REQUIRED WORK
Look at the entries below and reproduce them exactly.

-- SUPPLIED RECORDS follows --

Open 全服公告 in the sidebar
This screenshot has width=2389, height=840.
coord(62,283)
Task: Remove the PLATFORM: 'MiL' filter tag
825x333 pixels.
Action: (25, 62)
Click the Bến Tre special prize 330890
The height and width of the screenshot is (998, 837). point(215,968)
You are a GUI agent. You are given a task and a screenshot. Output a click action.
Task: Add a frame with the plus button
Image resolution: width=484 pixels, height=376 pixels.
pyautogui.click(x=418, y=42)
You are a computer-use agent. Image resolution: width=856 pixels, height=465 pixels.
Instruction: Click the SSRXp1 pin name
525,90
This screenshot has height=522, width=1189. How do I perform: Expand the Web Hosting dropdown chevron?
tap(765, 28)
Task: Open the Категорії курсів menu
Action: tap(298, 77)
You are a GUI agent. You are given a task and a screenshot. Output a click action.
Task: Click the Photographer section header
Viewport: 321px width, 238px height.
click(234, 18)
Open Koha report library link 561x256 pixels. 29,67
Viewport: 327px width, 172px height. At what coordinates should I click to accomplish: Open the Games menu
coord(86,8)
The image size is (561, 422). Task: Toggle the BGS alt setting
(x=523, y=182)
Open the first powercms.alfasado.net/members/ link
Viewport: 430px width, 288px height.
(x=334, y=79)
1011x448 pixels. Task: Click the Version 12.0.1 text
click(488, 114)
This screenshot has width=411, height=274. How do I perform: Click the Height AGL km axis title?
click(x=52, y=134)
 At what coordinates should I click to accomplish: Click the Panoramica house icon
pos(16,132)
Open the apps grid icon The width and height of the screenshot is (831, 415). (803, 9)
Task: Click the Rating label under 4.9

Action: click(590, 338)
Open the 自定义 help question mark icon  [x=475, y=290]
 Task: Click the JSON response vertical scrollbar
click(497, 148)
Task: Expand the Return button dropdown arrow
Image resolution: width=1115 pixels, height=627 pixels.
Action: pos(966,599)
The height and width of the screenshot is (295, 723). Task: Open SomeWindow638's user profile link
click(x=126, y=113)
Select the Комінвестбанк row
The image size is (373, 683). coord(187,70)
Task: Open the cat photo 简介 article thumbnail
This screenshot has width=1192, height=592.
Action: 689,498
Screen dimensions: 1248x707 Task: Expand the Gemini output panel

-- SUPPLIED RECORDS concluded --

YOUR RESPONSE
Open 全服公告 in the sidebar
This screenshot has width=2389, height=840.
coord(62,283)
Task: Remove the PLATFORM: 'MiL' filter tag
825x333 pixels.
Action: (25, 62)
Click the Bến Tre special prize 330890
The height and width of the screenshot is (998, 837). point(215,968)
You are a GUI agent. You are given a task and a screenshot. Output a click action.
Task: Add a frame with the plus button
Image resolution: width=484 pixels, height=376 pixels.
pyautogui.click(x=418, y=42)
You are a computer-use agent. Image resolution: width=856 pixels, height=465 pixels.
Instruction: Click the SSRXp1 pin name
525,90
This screenshot has height=522, width=1189. How do I perform: Expand the Web Hosting dropdown chevron?
tap(765, 28)
Task: Open the Категорії курсів menu
Action: tap(298, 77)
You are a GUI agent. You are given a task and a screenshot. Output a click action.
Task: Click the Photographer section header
Viewport: 321px width, 238px height.
click(234, 18)
Open Koha report library link 561x256 pixels. 29,67
Viewport: 327px width, 172px height. At what coordinates should I click to accomplish: Open the Games menu
coord(86,8)
The image size is (561, 422). Task: Toggle the BGS alt setting
(x=523, y=182)
Open the first powercms.alfasado.net/members/ link
Viewport: 430px width, 288px height.
(x=334, y=79)
1011x448 pixels. Task: Click the Version 12.0.1 text
click(488, 114)
This screenshot has width=411, height=274. How do I perform: Click the Height AGL km axis title?
click(x=52, y=134)
 At what coordinates should I click to accomplish: Click the Panoramica house icon
pos(16,132)
Open the apps grid icon The width and height of the screenshot is (831, 415). (803, 9)
Task: Click the Rating label under 4.9

Action: click(590, 338)
Open the 自定义 help question mark icon  [x=475, y=290]
 Task: Click the JSON response vertical scrollbar
click(497, 148)
Task: Expand the Return button dropdown arrow
Image resolution: width=1115 pixels, height=627 pixels.
Action: pos(966,599)
The height and width of the screenshot is (295, 723). Task: Open SomeWindow638's user profile link
click(x=126, y=113)
Select the Комінвестбанк row
The image size is (373, 683). coord(187,70)
Task: Open the cat photo 简介 article thumbnail
This screenshot has width=1192, height=592.
Action: 689,498
Screen dimensions: 1248x707 Task: Expand the Gemini output panel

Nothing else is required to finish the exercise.